Katılımcıların %55,7'si ülkenin yönetim tarzı olarak Cumhurbaşkanlığı Hükümet Sistemi'ni tercih ederken, %44,3'ü Parlamenter Sistem'i benimsediğini belirtiyor.
Öte yandan, 2020'de katılımcıların %46,6'sı "Parlamento ve seçimlerle uğraşmak zorunda kalmayan güçlü bir lidere sahip olmak" tercihinde bulunurken bu yıl bu oran %51,2'ye yükseliyor.
Katılımcıların %58,4'ü, "Gençlere Türk milletinin manevi değerlerine sahip çıkmayı öğretmenin demokrasi eğitimi vermekten daha önemli" olduğunu düşünüyor.
"İdeal bir Cumhurbaşkanının sahip olması gerektiği düşünülen özellikler" sıralamasında bu yıl "Başarılı bir siyasi geçmişi olmalı" önermesi 5 sıra yükselerek %70 ile birinci sıraya yerleşiyor.
"Bugün bir seçim olsa hangi partiye oy verirsiniz" sorusuna ise katılımcılar sırasıyla AKP (%35,9), CHP (%24,6), MHP (9,7), İYİ Parti (%9) ve HDP (%9) yanıtını veriyor.
Oy vermeyeceğini belirtenlerin oranı %5,3'te, kararsızların oranı ise %3,6'da kalıyor.
Araştırma sonuçlarına göre, katılımcılar arasında hükümetin Suriye politikalarına duyulan memnuniyetsizliğin arttığı görülüyor.

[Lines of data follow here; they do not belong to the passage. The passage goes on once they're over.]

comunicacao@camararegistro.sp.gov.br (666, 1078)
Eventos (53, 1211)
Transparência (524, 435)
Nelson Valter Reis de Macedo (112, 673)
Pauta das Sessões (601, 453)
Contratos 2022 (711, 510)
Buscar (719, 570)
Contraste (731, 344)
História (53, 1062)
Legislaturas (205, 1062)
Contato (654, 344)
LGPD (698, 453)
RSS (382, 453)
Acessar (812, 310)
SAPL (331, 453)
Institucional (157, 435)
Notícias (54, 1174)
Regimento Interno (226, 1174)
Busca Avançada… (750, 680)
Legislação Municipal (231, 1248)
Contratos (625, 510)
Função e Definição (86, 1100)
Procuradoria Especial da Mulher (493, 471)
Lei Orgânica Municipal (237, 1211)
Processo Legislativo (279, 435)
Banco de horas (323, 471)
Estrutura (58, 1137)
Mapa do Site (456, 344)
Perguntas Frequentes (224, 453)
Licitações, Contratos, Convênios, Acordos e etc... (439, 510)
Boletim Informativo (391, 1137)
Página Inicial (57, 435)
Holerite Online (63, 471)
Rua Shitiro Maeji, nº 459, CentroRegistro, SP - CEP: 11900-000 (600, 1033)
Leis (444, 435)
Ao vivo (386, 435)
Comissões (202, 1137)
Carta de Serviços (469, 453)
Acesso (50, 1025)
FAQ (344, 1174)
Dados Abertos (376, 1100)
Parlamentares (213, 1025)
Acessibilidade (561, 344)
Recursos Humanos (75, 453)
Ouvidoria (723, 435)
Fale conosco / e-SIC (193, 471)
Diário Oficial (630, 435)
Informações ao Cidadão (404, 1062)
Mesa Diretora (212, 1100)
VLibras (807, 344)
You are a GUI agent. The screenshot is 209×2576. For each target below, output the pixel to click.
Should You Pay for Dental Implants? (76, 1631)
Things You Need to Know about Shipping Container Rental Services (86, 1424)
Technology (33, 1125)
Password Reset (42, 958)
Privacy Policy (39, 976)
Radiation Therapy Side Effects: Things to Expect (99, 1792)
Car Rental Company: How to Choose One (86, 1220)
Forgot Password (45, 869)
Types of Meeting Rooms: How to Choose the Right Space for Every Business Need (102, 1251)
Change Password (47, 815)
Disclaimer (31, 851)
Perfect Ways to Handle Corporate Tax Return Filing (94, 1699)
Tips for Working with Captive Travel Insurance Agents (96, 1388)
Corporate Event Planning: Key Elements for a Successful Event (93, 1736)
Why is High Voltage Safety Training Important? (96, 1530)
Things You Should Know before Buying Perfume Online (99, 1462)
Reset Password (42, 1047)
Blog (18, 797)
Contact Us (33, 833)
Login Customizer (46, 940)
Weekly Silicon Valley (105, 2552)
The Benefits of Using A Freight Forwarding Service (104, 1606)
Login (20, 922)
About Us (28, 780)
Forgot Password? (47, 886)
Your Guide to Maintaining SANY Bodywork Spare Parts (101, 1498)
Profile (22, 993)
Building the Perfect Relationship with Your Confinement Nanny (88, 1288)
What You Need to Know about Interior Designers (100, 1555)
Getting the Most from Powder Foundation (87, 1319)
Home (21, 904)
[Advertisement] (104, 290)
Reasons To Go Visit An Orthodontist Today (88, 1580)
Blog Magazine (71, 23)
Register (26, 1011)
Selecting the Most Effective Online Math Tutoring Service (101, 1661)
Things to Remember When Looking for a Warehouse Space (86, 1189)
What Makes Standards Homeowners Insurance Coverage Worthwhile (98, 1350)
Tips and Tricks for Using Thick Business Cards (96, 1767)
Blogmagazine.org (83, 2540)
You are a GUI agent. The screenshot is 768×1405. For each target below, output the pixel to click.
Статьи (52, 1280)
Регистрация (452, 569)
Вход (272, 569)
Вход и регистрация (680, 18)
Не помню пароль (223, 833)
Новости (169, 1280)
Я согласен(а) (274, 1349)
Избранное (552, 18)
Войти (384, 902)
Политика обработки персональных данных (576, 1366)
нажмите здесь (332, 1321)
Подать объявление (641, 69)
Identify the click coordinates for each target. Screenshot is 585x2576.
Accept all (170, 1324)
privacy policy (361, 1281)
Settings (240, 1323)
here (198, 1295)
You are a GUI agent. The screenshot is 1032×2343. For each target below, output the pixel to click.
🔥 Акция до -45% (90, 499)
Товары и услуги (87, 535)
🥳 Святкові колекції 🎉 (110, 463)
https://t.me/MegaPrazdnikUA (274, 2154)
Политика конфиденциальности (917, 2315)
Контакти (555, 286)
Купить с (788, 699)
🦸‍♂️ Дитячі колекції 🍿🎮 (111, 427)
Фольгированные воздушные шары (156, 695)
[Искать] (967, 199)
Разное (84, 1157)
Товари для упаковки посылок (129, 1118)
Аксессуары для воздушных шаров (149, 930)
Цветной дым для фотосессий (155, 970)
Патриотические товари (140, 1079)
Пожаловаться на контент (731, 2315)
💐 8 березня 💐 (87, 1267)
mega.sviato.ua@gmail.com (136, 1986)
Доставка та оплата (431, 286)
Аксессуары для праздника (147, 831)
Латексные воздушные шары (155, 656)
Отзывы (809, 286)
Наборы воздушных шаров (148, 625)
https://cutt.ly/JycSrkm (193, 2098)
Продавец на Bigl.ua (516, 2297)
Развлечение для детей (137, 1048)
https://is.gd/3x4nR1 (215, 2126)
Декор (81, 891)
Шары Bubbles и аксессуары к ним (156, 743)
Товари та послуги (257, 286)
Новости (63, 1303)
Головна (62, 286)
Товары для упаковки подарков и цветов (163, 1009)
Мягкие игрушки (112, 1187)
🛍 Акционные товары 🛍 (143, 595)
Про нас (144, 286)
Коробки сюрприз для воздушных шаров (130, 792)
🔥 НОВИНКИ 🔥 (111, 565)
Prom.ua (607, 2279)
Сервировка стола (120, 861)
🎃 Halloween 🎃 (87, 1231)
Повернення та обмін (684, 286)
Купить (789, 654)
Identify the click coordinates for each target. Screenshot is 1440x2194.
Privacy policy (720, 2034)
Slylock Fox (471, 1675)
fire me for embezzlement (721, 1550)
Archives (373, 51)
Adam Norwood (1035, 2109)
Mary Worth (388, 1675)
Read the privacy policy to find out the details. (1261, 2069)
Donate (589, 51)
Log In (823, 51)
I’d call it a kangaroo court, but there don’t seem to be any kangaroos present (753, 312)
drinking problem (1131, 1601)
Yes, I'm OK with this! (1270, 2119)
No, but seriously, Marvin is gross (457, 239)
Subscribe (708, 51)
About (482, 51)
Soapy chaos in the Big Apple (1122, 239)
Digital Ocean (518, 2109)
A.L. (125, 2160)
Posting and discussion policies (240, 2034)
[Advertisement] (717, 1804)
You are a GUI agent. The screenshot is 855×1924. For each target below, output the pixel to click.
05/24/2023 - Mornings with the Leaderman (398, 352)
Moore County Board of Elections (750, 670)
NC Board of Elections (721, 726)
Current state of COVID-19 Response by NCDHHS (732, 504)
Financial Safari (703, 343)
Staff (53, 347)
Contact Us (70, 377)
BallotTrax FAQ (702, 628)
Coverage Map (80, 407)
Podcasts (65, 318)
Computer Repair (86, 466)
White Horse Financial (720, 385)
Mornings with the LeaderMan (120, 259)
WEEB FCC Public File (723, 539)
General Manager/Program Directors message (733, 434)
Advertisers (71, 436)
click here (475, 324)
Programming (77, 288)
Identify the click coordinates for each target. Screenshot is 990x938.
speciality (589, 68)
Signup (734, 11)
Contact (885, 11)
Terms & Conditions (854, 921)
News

Suriye politikalarını başarısız bulanların oranı bu yıl %23,6'dan %38,1'e yükseliyor.
Türkiye'deki sığınmacılardan memnuniyetsizlik ise bir önceki yıla göre %55,2'den %68,9'a çıktı. Katılımcıların %80,4'ü sığınmacıların ülkeye alınmasına son verilmesi gerektiğini düşünüyor.
Prof. Aydın, "Yüzde 79'luk bir grup, güvenlik şartları sağlansa dahi Suriyeli sığınmacıların Suriye'ye geri dönmeyeceğini düşünüyor" diyor.
Öte yandan, hükümetin dış politikasını başarılı bulma oranı ise yükseliş gösteriyor.
2019'da katılımcıların %28,5'i, 2020'de ise %46,5'i hükümetin dış politikalarından memnun olduğunu dile getirirken bu yıl %50,6'sı aynı fikri dile getiriyor.
Araştırmaya katılan AKP seçmenlerinin yüzde 82'si Türkiye'de yaşamaktan mutlu olduğunu söylüyor.
Bu oran MHP'lilerde yüzde 74 iken HDP'de yüzde 37, İYİ Parti'de yüzde 44 ve CHP'de ise yüzde 41,5.
Prof. Aydın, "Siyasi konsolidasyonla birlikte iktidar bloğunda yüksek bir mutluluk oranı var, buna karşılık muhalefet bloğu mutsuzluğunu artırmış görünüyor" diyor.